When working with exponents, understanding their properties can simplify many calculations. One key property is the multiplication rule: \(a^m \times a^n = a^{m+n}\).
This means when you multiply two expressions with the same base, you add their exponents together.
For example, in part (a) of the exercise, we used this property to combine \(5^{1/2} \times 5^{7/2}\).
By adding the exponents, we get \(5^{(1/2 + 7/2)} = 5^4\).
It's important to simplify fractions when dealing with exponents to easily manage the calculations.

Combining exponents correctly is crucial when simplifying expressions.
Once you know the properties, adding and rearranging exponents becomes straightforward.
In part (b) of the exercise, we dealt with \(c^{3/4} \times c^{9/4}\).
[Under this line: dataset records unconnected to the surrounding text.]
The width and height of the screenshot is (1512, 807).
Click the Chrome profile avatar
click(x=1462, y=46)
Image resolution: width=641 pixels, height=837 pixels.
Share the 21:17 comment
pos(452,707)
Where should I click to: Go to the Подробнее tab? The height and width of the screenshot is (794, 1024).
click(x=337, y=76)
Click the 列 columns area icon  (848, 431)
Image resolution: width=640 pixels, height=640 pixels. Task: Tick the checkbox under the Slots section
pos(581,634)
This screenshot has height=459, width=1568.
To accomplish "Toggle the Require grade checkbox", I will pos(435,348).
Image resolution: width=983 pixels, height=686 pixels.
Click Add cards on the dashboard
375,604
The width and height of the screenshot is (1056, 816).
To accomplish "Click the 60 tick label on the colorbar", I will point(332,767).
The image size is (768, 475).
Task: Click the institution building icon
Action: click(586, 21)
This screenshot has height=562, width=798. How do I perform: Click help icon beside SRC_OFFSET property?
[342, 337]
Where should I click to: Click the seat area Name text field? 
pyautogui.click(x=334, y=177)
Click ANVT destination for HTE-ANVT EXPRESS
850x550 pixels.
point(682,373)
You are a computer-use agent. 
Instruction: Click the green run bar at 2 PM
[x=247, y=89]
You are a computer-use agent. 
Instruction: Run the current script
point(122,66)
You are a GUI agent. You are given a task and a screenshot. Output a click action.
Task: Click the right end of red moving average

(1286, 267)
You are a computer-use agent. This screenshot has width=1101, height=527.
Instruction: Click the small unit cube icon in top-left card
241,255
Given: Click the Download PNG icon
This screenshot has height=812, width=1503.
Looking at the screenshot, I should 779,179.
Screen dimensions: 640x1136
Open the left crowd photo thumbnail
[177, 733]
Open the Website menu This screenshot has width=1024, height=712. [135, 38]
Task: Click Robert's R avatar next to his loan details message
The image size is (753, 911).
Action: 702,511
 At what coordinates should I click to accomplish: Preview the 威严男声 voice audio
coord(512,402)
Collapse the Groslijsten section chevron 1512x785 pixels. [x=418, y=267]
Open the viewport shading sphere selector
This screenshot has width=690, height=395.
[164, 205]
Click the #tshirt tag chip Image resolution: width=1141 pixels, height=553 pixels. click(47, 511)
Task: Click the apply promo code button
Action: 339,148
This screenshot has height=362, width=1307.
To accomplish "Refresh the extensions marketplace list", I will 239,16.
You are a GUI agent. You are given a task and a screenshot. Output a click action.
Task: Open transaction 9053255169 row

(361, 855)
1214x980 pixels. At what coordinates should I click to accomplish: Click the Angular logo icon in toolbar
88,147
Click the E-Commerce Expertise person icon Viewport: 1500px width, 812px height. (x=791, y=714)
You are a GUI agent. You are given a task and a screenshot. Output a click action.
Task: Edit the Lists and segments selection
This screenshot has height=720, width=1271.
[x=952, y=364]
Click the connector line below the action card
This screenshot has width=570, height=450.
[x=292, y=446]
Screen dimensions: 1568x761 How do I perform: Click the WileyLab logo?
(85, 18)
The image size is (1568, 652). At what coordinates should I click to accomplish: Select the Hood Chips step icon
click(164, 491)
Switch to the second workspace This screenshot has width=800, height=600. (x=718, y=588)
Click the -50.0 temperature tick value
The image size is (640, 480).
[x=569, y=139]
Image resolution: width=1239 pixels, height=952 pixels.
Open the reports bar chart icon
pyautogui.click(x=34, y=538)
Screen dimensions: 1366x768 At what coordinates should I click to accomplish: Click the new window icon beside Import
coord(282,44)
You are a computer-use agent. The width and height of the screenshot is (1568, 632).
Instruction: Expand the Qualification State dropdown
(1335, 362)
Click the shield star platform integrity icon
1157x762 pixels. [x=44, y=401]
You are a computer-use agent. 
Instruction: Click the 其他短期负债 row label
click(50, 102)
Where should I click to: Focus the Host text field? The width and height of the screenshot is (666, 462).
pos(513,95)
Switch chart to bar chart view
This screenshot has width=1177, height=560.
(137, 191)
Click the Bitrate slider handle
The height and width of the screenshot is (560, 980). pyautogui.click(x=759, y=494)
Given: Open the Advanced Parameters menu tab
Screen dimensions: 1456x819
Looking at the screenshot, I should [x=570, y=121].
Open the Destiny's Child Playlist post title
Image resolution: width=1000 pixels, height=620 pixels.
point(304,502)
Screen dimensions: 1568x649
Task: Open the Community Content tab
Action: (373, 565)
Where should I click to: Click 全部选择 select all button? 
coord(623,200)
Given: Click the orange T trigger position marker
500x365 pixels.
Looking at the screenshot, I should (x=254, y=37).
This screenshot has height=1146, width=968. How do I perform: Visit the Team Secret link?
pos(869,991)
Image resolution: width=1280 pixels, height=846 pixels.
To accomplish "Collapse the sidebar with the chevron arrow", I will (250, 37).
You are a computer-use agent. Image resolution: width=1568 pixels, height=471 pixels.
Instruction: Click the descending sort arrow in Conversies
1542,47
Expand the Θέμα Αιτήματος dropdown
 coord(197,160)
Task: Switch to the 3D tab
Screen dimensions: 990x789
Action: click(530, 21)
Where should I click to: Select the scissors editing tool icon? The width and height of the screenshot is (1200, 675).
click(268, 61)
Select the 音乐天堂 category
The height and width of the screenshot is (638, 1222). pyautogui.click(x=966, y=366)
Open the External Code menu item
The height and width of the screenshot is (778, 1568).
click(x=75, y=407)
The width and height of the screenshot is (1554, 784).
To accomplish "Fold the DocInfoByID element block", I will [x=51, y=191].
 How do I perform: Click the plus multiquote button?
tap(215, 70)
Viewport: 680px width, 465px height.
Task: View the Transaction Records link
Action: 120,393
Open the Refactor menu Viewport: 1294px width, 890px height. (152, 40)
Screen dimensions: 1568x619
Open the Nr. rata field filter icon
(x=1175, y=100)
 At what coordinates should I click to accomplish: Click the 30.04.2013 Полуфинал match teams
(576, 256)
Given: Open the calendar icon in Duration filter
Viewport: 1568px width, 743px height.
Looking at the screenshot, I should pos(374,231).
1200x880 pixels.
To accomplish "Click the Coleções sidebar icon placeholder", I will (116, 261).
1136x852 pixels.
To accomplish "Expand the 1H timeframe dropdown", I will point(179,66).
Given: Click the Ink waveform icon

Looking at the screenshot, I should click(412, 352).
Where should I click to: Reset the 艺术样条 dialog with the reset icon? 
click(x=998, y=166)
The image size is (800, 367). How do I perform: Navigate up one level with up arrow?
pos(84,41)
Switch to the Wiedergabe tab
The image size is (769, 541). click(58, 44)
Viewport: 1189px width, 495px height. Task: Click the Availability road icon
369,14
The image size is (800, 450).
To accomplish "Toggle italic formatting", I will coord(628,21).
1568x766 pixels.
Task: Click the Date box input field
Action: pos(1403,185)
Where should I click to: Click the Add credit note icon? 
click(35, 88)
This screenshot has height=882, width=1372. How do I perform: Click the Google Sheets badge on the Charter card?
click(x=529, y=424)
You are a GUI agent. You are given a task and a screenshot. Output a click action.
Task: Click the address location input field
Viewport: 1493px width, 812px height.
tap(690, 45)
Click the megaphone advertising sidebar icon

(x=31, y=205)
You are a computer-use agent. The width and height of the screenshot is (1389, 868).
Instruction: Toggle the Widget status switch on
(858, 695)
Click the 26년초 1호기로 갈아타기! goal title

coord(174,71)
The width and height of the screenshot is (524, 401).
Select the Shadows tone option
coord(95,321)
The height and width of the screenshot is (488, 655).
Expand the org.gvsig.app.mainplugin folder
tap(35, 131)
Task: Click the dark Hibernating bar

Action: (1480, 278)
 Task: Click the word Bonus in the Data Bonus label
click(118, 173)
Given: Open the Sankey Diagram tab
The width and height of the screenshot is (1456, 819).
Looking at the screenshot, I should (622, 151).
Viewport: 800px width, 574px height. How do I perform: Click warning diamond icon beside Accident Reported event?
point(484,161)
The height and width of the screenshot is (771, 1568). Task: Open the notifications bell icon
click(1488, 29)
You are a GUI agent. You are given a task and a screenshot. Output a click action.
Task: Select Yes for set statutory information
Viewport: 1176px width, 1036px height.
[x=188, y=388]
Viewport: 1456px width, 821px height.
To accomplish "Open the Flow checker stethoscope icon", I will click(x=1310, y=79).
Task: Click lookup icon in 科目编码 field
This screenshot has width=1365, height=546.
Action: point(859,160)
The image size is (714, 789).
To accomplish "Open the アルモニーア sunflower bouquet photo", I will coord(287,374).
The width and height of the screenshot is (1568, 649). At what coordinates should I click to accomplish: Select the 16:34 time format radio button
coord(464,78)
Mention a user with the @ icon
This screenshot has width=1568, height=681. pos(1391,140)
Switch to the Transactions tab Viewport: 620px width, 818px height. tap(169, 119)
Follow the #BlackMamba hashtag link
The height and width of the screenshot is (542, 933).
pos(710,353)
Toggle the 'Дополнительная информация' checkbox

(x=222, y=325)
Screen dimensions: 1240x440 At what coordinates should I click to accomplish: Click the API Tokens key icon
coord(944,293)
We combined the exponents by adding them: \(\frac{3}{4} + \frac{9}{4} = \frac{12}{4} = 3\).
Thus, \(c^{3/4} \times c^{9/4} = c^3\).
Always ensure to combine fractions properly and simplify them to the lowest terms.

Understanding 'like bases' is essential in working with exponents. Like bases mean the base numbers in exponential expressions are the same.
For example, in part (c) of the exercise, we simplified expressions with like bases \(d^{3/5} \times d^{2/5}\).
We combined them by adding the exponents, resulting in \(d^{(3/5 + 2/5)} = d^1 = d\).
Recognizing like bases helps in easily applying exponent properties and simplifying expressions efficiently.